| TASK DIRECTIONS |
Render every line of the records below as a Markdown table with two columns, Row and Line, skipping blank lines.

-------- DATA SHOWN

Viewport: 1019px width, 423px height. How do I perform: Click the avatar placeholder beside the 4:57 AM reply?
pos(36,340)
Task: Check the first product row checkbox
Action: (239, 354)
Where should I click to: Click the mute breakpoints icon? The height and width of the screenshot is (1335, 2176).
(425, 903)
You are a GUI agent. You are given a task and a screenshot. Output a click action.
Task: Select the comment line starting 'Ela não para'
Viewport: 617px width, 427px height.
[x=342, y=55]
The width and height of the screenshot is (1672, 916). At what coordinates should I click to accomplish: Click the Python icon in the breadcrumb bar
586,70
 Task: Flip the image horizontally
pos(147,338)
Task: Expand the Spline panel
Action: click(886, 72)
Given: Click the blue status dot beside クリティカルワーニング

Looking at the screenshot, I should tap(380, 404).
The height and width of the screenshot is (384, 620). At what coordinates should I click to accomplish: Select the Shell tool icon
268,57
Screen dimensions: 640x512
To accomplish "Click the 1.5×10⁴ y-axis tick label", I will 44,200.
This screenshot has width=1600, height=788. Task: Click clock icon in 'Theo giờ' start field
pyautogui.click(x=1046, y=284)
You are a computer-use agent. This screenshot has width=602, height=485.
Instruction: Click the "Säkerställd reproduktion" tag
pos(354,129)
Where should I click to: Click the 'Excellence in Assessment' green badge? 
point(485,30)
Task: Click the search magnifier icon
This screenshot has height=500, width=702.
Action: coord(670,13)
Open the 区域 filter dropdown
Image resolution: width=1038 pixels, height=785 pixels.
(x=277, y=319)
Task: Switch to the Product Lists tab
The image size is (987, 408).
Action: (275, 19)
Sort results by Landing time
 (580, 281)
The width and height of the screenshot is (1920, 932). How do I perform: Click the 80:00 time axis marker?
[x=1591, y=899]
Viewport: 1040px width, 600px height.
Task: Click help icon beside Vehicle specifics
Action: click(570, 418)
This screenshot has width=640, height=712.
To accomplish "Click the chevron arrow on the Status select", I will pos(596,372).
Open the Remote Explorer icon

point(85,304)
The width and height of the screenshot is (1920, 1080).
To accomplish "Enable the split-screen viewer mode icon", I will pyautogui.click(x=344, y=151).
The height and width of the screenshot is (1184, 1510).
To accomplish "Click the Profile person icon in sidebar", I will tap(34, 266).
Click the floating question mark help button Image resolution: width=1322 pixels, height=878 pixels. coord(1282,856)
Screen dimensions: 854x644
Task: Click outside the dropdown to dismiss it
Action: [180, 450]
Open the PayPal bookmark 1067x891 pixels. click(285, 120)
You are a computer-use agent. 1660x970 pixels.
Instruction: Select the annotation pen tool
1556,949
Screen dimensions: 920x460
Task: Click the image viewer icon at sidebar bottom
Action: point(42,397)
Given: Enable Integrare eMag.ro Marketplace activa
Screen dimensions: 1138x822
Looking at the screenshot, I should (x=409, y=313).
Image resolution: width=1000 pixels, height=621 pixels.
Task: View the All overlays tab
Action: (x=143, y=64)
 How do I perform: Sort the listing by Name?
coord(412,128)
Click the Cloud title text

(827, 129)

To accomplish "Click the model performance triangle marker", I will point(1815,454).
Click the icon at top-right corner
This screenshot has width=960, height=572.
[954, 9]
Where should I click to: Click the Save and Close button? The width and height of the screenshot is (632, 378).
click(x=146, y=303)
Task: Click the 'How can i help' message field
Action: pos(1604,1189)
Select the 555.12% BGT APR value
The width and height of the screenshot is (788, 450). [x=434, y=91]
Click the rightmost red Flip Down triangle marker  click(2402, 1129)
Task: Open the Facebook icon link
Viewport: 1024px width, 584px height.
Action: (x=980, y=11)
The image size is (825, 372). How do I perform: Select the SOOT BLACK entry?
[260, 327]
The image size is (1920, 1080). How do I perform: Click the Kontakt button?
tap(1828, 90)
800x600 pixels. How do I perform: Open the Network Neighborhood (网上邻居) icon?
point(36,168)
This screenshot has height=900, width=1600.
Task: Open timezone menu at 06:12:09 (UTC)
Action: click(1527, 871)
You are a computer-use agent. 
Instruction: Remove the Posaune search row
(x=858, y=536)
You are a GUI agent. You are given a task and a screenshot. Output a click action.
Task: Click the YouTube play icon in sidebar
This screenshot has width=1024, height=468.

----------------

| THE RESULT |
| Row | Line |
|---|---|
| 1 | Viewport: 1019px width, 423px height. How do I perform: Click the avatar placeholder beside the 4:57 AM reply? |
| 2 | pos(36,340) |
| 3 | Task: Check the first product row checkbox |
| 4 | Action: (239, 354) |
| 5 | Where should I click to: Click the mute breakpoints icon? The height and width of the screenshot is (1335, 2176). |
| 6 | (425, 903) |
| 7 | You are a GUI agent. You are given a task and a screenshot. Output a click action. |
| 8 | Task: Select the comment line starting 'Ela não para' |
| 9 | Viewport: 617px width, 427px height. |
| 10 | [x=342, y=55] |
| 11 | The width and height of the screenshot is (1672, 916). At what coordinates should I click to accomplish: Click the Python icon in the breadcrumb bar |
| 12 | 586,70 |
| 13 |  Task: Flip the image horizontally |
| 14 | pos(147,338) |
| 15 | Task: Expand the Spline panel |
| 16 | Action: click(886, 72) |
| 17 | Given: Click the blue status dot beside クリティカルワーニング |
| 18 | Looking at the screenshot, I should tap(380, 404). |
| 19 | The height and width of the screenshot is (384, 620). At what coordinates should I click to accomplish: Select the Shell tool icon |
| 20 | 268,57 |
| 21 | Screen dimensions: 640x512 |
| 22 | To accomplish "Click the 1.5×10⁴ y-axis tick label", I will 44,200. |
| 23 | This screenshot has width=1600, height=788. Task: Click clock icon in 'Theo giờ' start field |
| 24 | pyautogui.click(x=1046, y=284) |
| 25 | You are a computer-use agent. This screenshot has width=602, height=485. |
| 26 | Instruction: Click the "Säkerställd reproduktion" tag |
| 27 | pos(354,129) |
| 28 | Where should I click to: Click the 'Excellence in Assessment' green badge?  |
| 29 | point(485,30) |
| 30 | Task: Click the search magnifier icon |
| 31 | This screenshot has height=500, width=702. |
| 32 | Action: coord(670,13) |
| 33 | Open the 区域 filter dropdown |
| 34 | Image resolution: width=1038 pixels, height=785 pixels. |
| 35 | (x=277, y=319) |
| 36 | Task: Switch to the Product Lists tab |
| 37 | The image size is (987, 408). |
| 38 | Action: (275, 19) |
| 39 | Sort results by Landing time |
| 40 |  (580, 281) |
| 41 | The width and height of the screenshot is (1920, 932). How do I perform: Click the 80:00 time axis marker? |
| 42 | [x=1591, y=899] |
| 43 | Viewport: 1040px width, 600px height. |
| 44 | Task: Click help icon beside Vehicle specifics |
| 45 | Action: click(570, 418) |
| 46 | This screenshot has width=640, height=712. |
| 47 | To accomplish "Click the chevron arrow on the Status select", I will pos(596,372). |
| 48 | Open the Remote Explorer icon |
| 49 | point(85,304) |
| 50 | The width and height of the screenshot is (1920, 1080). |
| 51 | To accomplish "Enable the split-screen viewer mode icon", I will pyautogui.click(x=344, y=151). |
| 52 | The height and width of the screenshot is (1184, 1510). |
| 53 | To accomplish "Click the Profile person icon in sidebar", I will tap(34, 266). |
| 54 | Click the floating question mark help button Image resolution: width=1322 pixels, height=878 pixels. coord(1282,856) |
| 55 | Screen dimensions: 854x644 |
| 56 | Task: Click outside the dropdown to dismiss it |
| 57 | Action: [180, 450] |
| 58 | Open the PayPal bookmark 1067x891 pixels. click(285, 120) |
| 59 | You are a computer-use agent. 1660x970 pixels. |
| 60 | Instruction: Select the annotation pen tool |
| 61 | 1556,949 |
| 62 | Screen dimensions: 920x460 |
| 63 | Task: Click the image viewer icon at sidebar bottom |
| 64 | Action: point(42,397) |
| 65 | Given: Enable Integrare eMag.ro Marketplace activa |
| 66 | Screen dimensions: 1138x822 |
| 67 | Looking at the screenshot, I should (x=409, y=313). |
| 68 | Image resolution: width=1000 pixels, height=621 pixels. |
| 69 | Task: View the All overlays tab |
| 70 | Action: (x=143, y=64) |
| 71 |  How do I perform: Sort the listing by Name? |
| 72 | coord(412,128) |
| 73 | Click the Cloud title text |
| 74 | (827, 129) |
| 75 | To accomplish "Click the model performance triangle marker", I will point(1815,454). |
| 76 | Click the icon at top-right corner |
| 77 | This screenshot has width=960, height=572. |
| 78 | [954, 9] |
| 79 | Where should I click to: Click the Save and Close button? The width and height of the screenshot is (632, 378). |
| 80 | click(x=146, y=303) |
| 81 | Task: Click the 'How can i help' message field |
| 82 | Action: pos(1604,1189) |
| 83 | Select the 555.12% BGT APR value |
| 84 | The width and height of the screenshot is (788, 450). [x=434, y=91] |
| 85 | Click the rightmost red Flip Down triangle marker  click(2402, 1129) |
| 86 | Task: Open the Facebook icon link |
| 87 | Viewport: 1024px width, 584px height. |
| 88 | Action: (x=980, y=11) |
| 89 | The image size is (825, 372). How do I perform: Select the SOOT BLACK entry? |
| 90 | [260, 327] |
| 91 | The image size is (1920, 1080). How do I perform: Click the Kontakt button? |
| 92 | tap(1828, 90) |
| 93 | 800x600 pixels. How do I perform: Open the Network Neighborhood (网上邻居) icon? |
| 94 | point(36,168) |
| 95 | This screenshot has height=900, width=1600. |
| 96 | Task: Open timezone menu at 06:12:09 (UTC) |
| 97 | Action: click(1527, 871) |
| 98 | You are a computer-use agent.  |
| 99 | Instruction: Remove the Posaune search row |
| 100 | (x=858, y=536) |
| 101 | You are a GUI agent. You are given a task and a screenshot. Output a click action. |
| 102 | Task: Click the YouTube play icon in sidebar |
| 103 | This screenshot has width=1024, height=468. |